Classification & Pathophysiology

  • Relative Polycythemia: ↓ Plasma volume (hemoconcentration) with normal RBC mass.
    • Etiology: Dehydration, excessive diuresis, “Stress Polycythemia” (Gaisböck syndrome - obese, hypertensive males).
  • Absolute Polycythemia: ↑ RBC mass.
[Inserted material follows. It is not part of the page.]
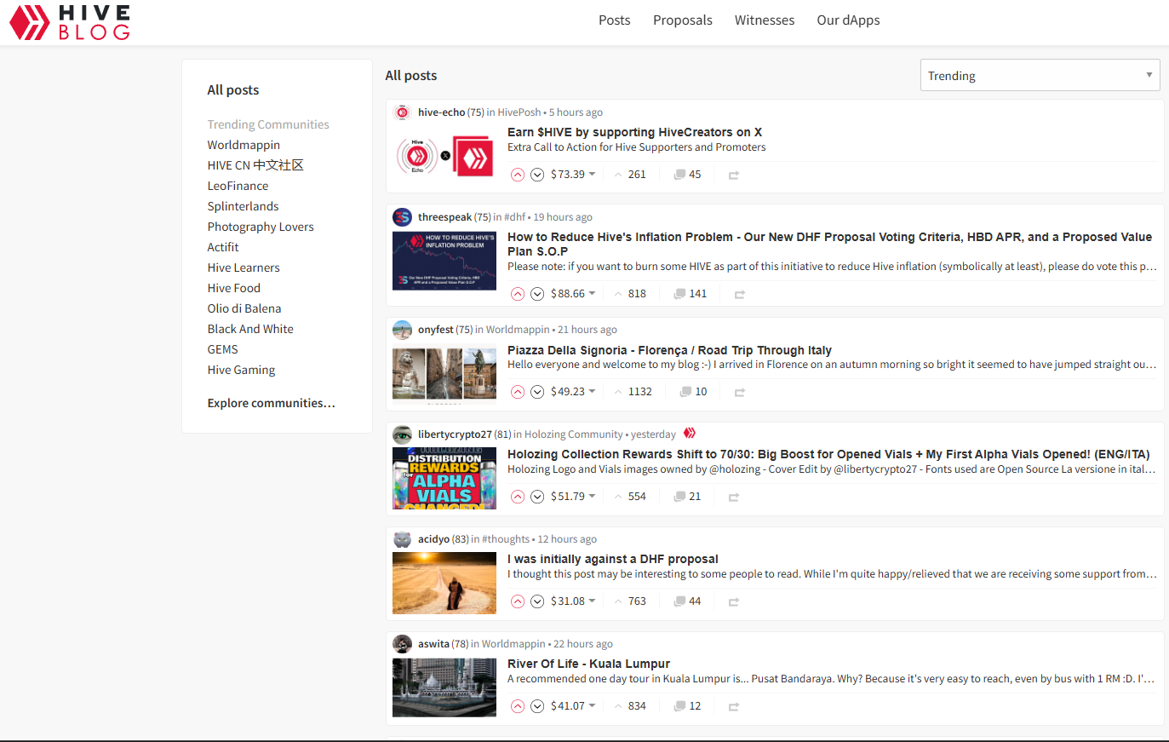Click the Explore communities link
Subdivided into Primary (Bone marrow disorder) and Secondary (EPO-driven).

Secondary Polycythemia

Caused by increased Erythropoietin (EPO).

  • Etiology
    • Hypoxic (Appropriate ↑ EPO):
      • Chronic hypoxia triggers renal EPO release.
      • Causes: High altitude, COPDObstructive Sleep Apnea (OSA), Cyanotic heart disease (R→L shunts).
    • Ectopic Production (Inappropriate ↑ EPO):
      • Tumors secreting EPO.
      • Potentially Really High Hematocrit” Mnemonic:
        • Pheochromocytoma
        • Renal Cell Carcinoma (RCC) t
        • Hepatocellular Carcinoma (HCC)
        • Hemangioblastoma (Cerebellar)
        • Also: Uterine Leiomyoma (Fibroids).
  • Diagnostics
    • EPO Level: High.
    • SaO2:
      • Low in Hypoxic causes (COPD, OSA).
      • Normal in Ectopic causes (RCC, HCC).
  • Treatment
    • Treat the underlying cause (e.g., O2 for COPD, CPAP for OSA, tumor resection).

Diagnostic Algorithm (High-Yield)

  1. Check Hematocrit (Hct) & RBC Mass:
    • Normal RBC mass + Low Plasma volume = Relative Polycythemia.
    • High RBC mass = Absolute Polycythemia → Check SaO2.
  2. Check SaO2:
    • Low (<92%) = Secondary Polycythemia (Hypoxic).
    • Normal = Primary or Secondary (Ectopic) → Check EPO.
  3. Check EPO:
    • Low EPO = Polycythemia Vera (Confirm with JAK2).
    • High EPO = Secondary Polycythemia (Ectopic source).